Claire Perry’s point was that mothers, especially if they’ve come out of high flying jobs to care for their children, are inclined to micro manage their children like business projects. Instead of allowing them space and time to dream, drift, play and think. Parents often organise every available minute into arranged activity. And that, she says, means that children become over dependent on their parents.

I think the problem goes much further than that. There is something about the whole of present day education – which in many cases now lasts for at least 18 years from age three to 21 – which infantilises children and young people. We lock them into schools (most primary schools are now reminiscent of prisons) for fear of paedophiles – and litigation if anything goes wrong. Parents are under pressure to drive or escort their children to and from school for the same reasons. We then expect them to stay in education for a very long time – largely because it keeps the unemployment figures down – without much sense of where it’s all leading.

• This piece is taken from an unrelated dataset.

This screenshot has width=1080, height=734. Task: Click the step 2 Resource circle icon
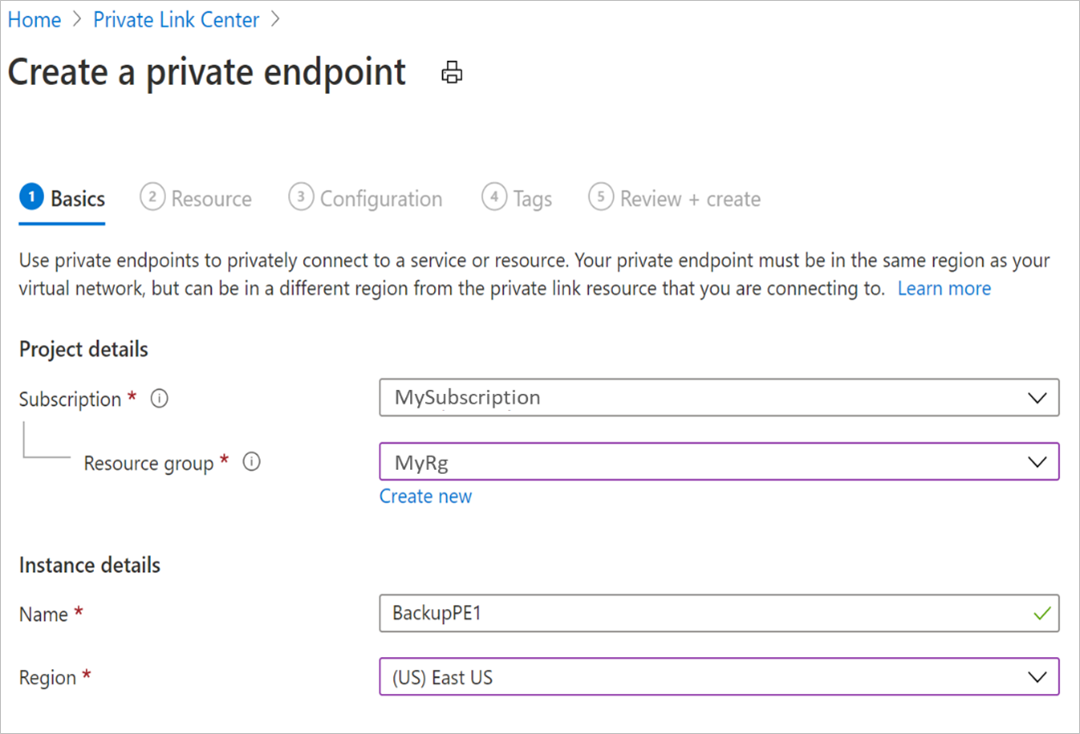(152, 197)
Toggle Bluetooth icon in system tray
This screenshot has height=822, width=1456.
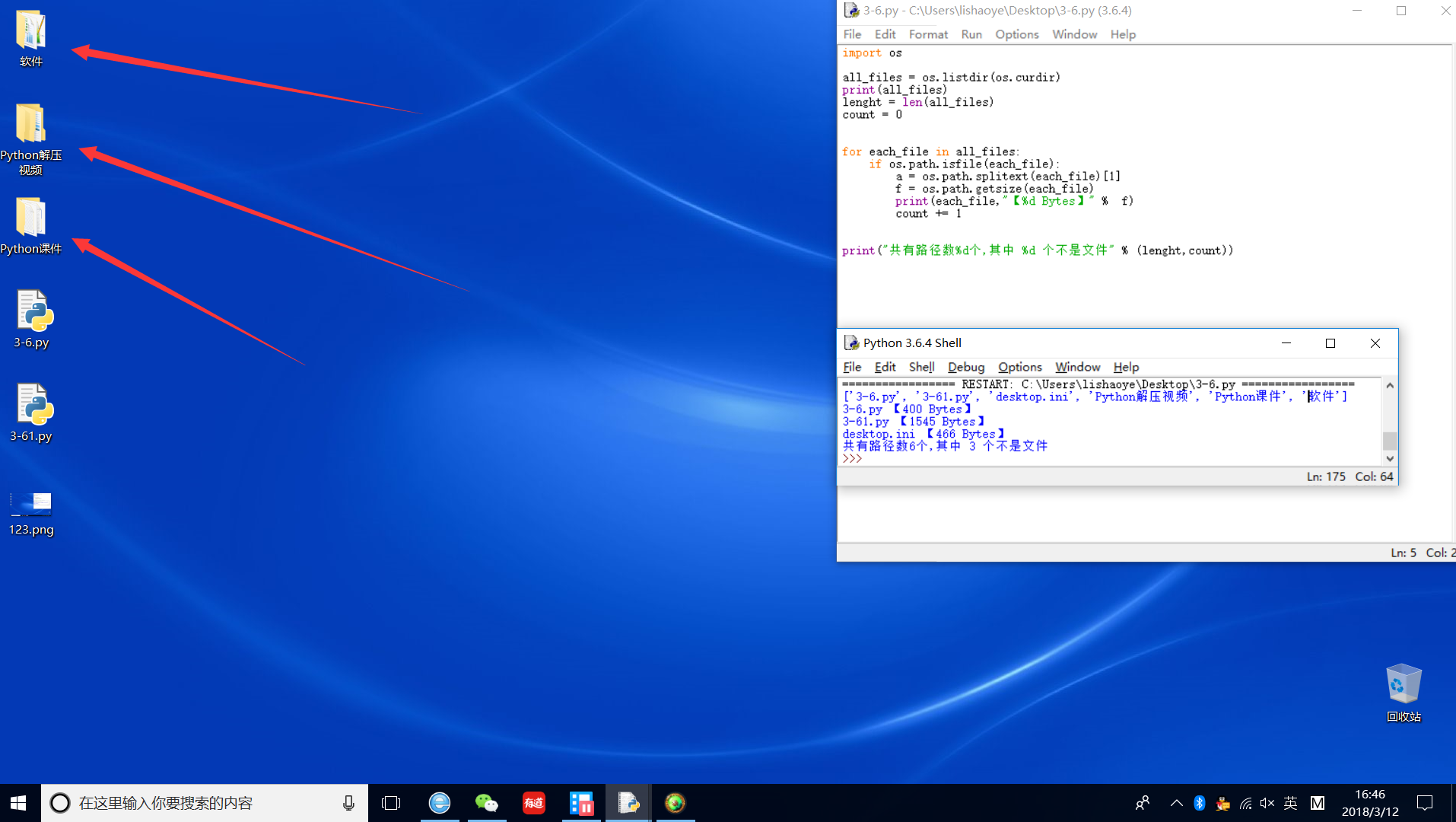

The school curriculum – in which everything is painstakingly specified – has a lot to answer for too. Part of growing up is learning to think independently even when your point of view is different from everyone else’s. ‘If you can keep your head when all about you are losing theirs’ as Kipling put it.’ Fat chance in most lessons these days. An awful lot of teaching is now very formulaic and dominated by aims, objectives, learning outcomes and other bits of jargon which seem to get in the way of developmental learning. Result? Herd mentality.

And they are for the most part a herd of lambs rather than sheep. Ovine Peter Pans.